The Iraqi Ministry of Health and its supporters should improve access to mental health care services for a population still reeling from decades of conflict, political instability, and social upheaval.
BAGHDAD/NEW YORK, APRIL 30, 2013—The Iraqi Ministry of Health and its supporters should improve access to mental health care services for a population still reeling from decades of conflict, political instability, and social upheaval, the international medical humanitarian organization Doctors Without Borders/Médecins Sans Frontières (MSF) said in a report released today.
The report, Healing Iraqis: The Challenges of Providing Mental Health Care in Iraq, shows how the toll of day-to-day violence has affected Iraqis, leaving people vulnerable to psychological stress, mental health disorders, and in dire need of mental health care services. It calls on the Iraqi Ministry of Health (IMoH) to improve mental health care services by integrating counseling into existing health facilities across Iraq. MSF also noted that more must be done to reduce the stigma of accessing mental health services in order to encourage more people to seek counseling
“Many Iraqis have been pushed to their absolute limit,” said Helen O’Neill, MSF’s head of mission in Iraq. “Mentally exhausted by their experiences, many people struggle to understand what is happening to them. The feelings of isolation and hopelessness are compounded by the taboo associated with mental health issues and the lack of mental health care services that people can turn to for help,” she said.
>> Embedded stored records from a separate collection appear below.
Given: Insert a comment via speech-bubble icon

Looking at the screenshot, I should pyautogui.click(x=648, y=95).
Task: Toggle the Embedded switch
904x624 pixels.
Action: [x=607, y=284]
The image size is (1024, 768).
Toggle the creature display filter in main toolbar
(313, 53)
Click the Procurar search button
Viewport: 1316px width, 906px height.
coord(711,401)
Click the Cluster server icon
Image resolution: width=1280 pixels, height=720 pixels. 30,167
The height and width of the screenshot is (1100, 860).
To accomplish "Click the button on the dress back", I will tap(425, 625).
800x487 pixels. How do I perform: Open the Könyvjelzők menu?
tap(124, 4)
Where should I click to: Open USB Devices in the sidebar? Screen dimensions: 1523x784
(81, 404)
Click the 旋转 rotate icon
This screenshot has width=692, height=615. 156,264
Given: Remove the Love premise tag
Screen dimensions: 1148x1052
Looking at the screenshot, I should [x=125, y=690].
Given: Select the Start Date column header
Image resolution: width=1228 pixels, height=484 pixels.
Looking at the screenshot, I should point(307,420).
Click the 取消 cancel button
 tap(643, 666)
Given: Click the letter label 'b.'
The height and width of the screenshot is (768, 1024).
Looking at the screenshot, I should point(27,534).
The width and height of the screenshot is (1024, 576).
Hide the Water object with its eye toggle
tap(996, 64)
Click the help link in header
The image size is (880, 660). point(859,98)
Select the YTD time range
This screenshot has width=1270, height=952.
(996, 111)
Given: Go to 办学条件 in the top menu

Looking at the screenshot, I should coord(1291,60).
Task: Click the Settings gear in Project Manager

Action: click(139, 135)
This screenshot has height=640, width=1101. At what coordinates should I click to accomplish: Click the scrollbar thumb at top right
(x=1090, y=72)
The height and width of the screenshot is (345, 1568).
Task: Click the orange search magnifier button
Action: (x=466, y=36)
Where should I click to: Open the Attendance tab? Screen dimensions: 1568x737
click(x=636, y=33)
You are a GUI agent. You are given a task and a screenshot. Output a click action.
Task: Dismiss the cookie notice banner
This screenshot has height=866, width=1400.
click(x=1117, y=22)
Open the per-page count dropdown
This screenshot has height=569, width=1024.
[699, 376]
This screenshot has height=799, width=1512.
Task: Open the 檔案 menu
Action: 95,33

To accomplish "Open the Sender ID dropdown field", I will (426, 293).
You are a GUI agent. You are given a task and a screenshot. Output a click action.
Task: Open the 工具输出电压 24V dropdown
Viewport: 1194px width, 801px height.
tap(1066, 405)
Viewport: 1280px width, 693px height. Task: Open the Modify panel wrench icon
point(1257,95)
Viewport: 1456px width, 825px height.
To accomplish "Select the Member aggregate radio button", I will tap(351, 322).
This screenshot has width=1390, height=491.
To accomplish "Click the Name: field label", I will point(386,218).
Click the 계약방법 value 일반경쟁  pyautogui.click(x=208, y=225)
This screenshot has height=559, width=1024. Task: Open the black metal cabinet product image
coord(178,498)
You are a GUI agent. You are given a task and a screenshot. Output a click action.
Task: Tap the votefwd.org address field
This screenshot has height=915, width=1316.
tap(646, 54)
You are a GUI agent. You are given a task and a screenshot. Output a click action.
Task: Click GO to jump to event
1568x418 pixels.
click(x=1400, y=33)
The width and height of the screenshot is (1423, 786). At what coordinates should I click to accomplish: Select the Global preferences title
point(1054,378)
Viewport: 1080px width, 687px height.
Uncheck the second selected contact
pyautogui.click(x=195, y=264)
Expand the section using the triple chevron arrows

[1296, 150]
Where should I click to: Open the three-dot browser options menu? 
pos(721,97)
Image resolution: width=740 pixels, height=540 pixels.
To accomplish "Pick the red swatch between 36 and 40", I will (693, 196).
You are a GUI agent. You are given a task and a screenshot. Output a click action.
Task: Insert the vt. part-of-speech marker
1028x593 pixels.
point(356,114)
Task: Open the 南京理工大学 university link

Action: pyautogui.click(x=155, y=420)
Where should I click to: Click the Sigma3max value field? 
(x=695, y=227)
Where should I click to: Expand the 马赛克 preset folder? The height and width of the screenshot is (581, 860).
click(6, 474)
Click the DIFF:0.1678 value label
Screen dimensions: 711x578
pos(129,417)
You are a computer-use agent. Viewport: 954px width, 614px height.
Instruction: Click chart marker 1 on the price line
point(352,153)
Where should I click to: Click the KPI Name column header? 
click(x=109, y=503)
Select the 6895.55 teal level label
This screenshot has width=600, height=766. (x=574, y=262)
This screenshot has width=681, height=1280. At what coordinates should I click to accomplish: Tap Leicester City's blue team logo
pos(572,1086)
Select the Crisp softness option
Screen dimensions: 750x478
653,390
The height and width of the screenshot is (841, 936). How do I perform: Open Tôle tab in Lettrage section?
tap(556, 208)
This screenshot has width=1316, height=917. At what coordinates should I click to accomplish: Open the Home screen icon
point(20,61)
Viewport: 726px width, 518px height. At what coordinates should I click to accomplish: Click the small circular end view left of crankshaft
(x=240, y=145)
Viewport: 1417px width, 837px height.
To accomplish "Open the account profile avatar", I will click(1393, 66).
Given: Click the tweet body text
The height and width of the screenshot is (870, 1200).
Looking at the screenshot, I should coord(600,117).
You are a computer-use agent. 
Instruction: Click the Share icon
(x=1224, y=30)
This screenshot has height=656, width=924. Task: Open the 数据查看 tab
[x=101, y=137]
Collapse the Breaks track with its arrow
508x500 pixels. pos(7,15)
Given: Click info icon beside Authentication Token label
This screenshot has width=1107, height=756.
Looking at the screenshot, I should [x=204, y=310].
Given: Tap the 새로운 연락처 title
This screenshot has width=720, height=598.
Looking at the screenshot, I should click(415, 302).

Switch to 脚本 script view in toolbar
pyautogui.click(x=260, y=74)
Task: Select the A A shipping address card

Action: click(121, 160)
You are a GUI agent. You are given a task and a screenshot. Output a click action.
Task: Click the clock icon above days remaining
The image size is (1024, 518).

Since 2009, MSF and the IMoH have introduced psychological counseling services in two hospitals in Baghdad and one in Fallujah. The programs focus on non-pharmaceutical approaches to address anxiety and depressive disorders commonly experienced by people exposed to violence and uncertainty. There are plans to replicate this counseling model across the country, with the IMoH starting programs in Kut, Karbala, and Sulaymaniyah hospitals.
According to patient data collected in 2012 by MSF and the IMoH, 97 percent of people who presented for counseling reported clinically significant psychological symptoms at admission. When measured on the last visit, the figure was reduced to 29 percent. Even when excluding domestic conflict, almost half of all cases seen in the program—48 percent—were violence-related. Nearly all staff and patients in the mental health program have either directly experienced or know someone close to them who has been directly affected by a violent event over recent years.
The report includes testimonies from Iraqis traumatized and struggling to rebuild lives after witnessing extreme violence.
A 36-year-old widowed mother of three describes how she began counseling sessions after her husband was killed.
“I lost my husband two years ago and the incident affected my life,” she said. “It changed my life, it turned my life upside down. I’m now the only one left responsible for raising my kids.”
One child, ten years old, describes how counseling has helped her improve her speech:
“I started attending the sessions to help improve my speech and help me overcome my fear,” she said. “I’m scared of everything. My body is always shivering. I can’t spell words correctly anymore. My teacher and my fellow classmates beat me all the time in school. I can’t study or learn anything. I’m unable to concentrate. I don’t talk to anyone. This is the first time I’ve talked to anyone about my problems.”